A diseased valve can either be repaired or replaced by surgical or less invasive procedures. Some 50% of those with the most severe form of the disease, aortic stenosis, will die within two years if not diagnosed promptly and treated appropriately.

However, symptoms such as breathlessness, dizziness, swelling of hands/feet and fatigue are sometimes mistaken for old age.

While the disease can impact younger people in their 40s and 50s, ageing is a primary factor, and generally, incidence increases from age 70 onwards.

However, research suggests that just 4% of Irish people aged 55 and older are even aware of heart valve disease. People tend to be much more concerned about heart attack and stroke.

Croí is encouraging people aged 65 and older to make themselves aware of the signs and symptoms of heart valve disease and if experiencing any of these, to visit their GP.

"GPs can easily identify a potential issue through a stethoscope examination and research shows that approximately one-third of GPs do this as a matter of course. However, some don't, so if you're over 65 and concerned by symptoms, be proactive, go to your GP and ask for a stethoscope check at least once a year, " commented Dr Darren Mylotte, a consultant cardiologist at Galway University Hospital.

According to Croi, the treatments for HVD are, in many cases, "less of an ordeal than the heart surgery of former years". In some cases, valves can be repaired and replaced either minimally invasively through a 4-5cm incision or via a catheter through an artery in the leg.

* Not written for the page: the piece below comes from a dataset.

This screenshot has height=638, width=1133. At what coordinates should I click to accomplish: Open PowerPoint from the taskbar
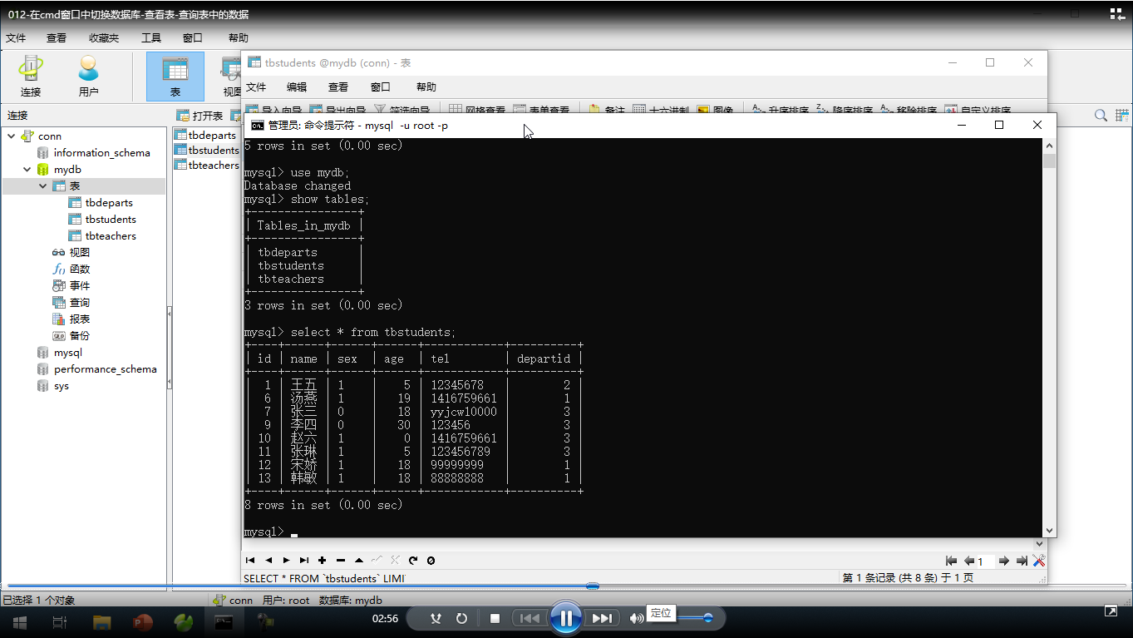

Recovery is much less painful and quicker as a result.

"The landscape of heart valve surgery has changed significantly, even in the last few years. Technology is continually allowing us to reduce the risk and pain to our patients, which in turn reduces fears related to treating a condition such as this.

"GPs who communicate this to their patients tend to help significantly with the patient's apprehension around seeking treatment," explained Dr Samer Arnous, a consultant cardiologist at Limerick University Hospital.

Meanwhile, according to Mr Alan Soo, lead consultant cardiothoracic surgeon at Galway University Hospital, when it comes to this disease, self-awareness is key.

"The patient plays a significant role in his/her own treatment pathway. People should not dismiss or ignore symptoms and warning signs and simply attribute them to old age. It is vital that you discuss any concerns that you may have with your GP.

"Sometimes we see patients that are just too sick to treat, but had they been diagnosed when they first became symptomatic, the prognosis may just have been more positive," he pointed out.

According to Croí, the top symptoms to look out for are:
-Tiredness: Heart valve disease has an impact on your energy
-Shortness of breath: Maybe you cannot walk as far as you used to, or perhaps you have to sit down more regularly than before
-Chest tightness or pain: Do not ignore this, it requires urgent attention
-Swelling of ankles or feet: People rarely believe that this is related to their heart, but it is something to watch out for
-Dizziness: If you have been having episodes, visit your doctor immediately
-Fainting: Same as above
-Rapid or irregular heart beat: If your heart is racing, talk to your GP
-Heart murmur: If this is new, then a GP will spot it with a stethoscope exam, but even patients with a historic heart murmur need to keep an eye on their hearts for other developments such as heart valve disease
-Feeling older than your age: If you suddenly do not feel like yourself, or it feels like you have aged overnight, talk to your GP.

"We often find that patients are blaming age for changes in how they feel, believing this is ‘just how it is' and not talking to their doctor about them. Some of these symptoms can be due to heart valve disease so don't put off talking to your GP.

"Delays in seeking a medical opinion can be a mistake - moving quickly on heart valve disease can make a significant difference to a patient's future. It could quite literally mean the difference between life and death," commented Neil Johnson, CEO of Croí.